▸ YOUR TASK: Across the whole listing, how many lines hold the word "element"? Reply with the number by itself.

▸ INPUT FOR THIS TASK:
::::::::::
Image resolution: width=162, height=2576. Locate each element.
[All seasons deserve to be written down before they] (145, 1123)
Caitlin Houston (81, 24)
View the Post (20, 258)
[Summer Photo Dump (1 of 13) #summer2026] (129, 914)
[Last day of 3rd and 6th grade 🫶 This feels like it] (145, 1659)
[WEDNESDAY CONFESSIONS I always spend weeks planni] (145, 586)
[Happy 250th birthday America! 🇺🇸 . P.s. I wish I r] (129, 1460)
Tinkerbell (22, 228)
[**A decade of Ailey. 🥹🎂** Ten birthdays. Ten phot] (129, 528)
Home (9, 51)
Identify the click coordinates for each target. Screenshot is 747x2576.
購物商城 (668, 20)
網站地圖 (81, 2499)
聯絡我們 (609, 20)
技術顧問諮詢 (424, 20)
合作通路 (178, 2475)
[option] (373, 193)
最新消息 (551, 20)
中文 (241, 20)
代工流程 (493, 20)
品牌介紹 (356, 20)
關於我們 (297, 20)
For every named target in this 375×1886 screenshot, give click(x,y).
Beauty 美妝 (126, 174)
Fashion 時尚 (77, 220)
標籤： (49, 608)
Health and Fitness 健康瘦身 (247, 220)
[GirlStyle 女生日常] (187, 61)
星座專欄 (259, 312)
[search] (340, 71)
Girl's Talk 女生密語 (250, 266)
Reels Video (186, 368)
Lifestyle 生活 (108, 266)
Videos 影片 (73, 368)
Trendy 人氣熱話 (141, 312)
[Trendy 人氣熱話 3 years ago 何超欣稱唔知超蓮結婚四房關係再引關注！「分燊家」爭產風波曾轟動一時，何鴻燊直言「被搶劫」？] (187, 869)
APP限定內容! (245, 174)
::::::::::
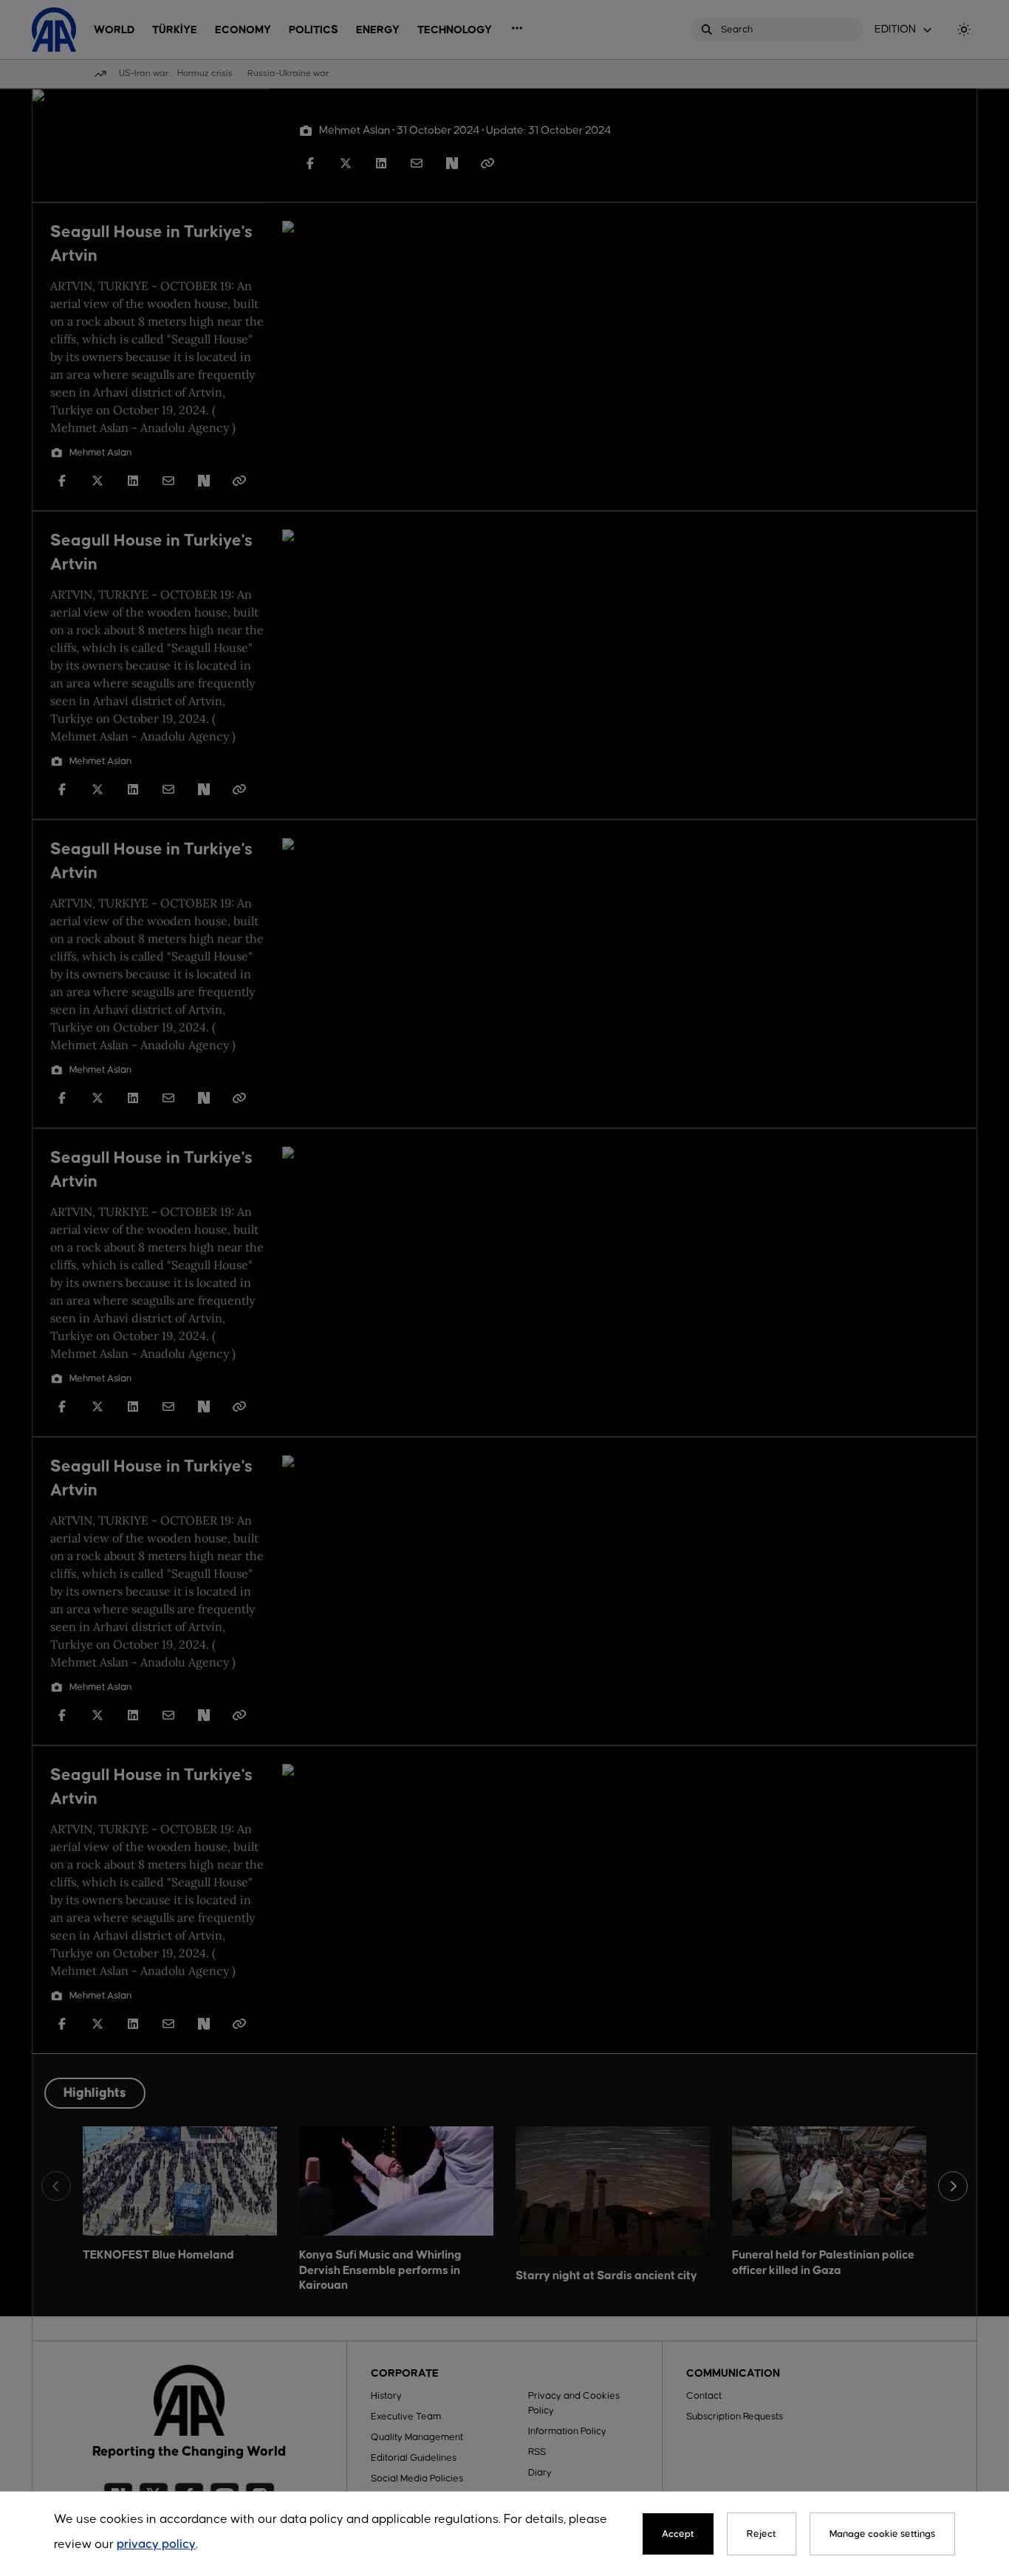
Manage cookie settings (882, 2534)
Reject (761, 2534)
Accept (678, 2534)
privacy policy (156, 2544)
::::::::::
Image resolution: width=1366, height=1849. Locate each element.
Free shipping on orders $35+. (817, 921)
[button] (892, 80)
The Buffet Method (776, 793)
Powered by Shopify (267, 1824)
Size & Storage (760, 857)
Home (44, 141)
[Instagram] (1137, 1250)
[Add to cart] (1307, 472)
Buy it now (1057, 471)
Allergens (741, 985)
::::::::::
▸ SOLUTION FOR THIS EXERCISE: 2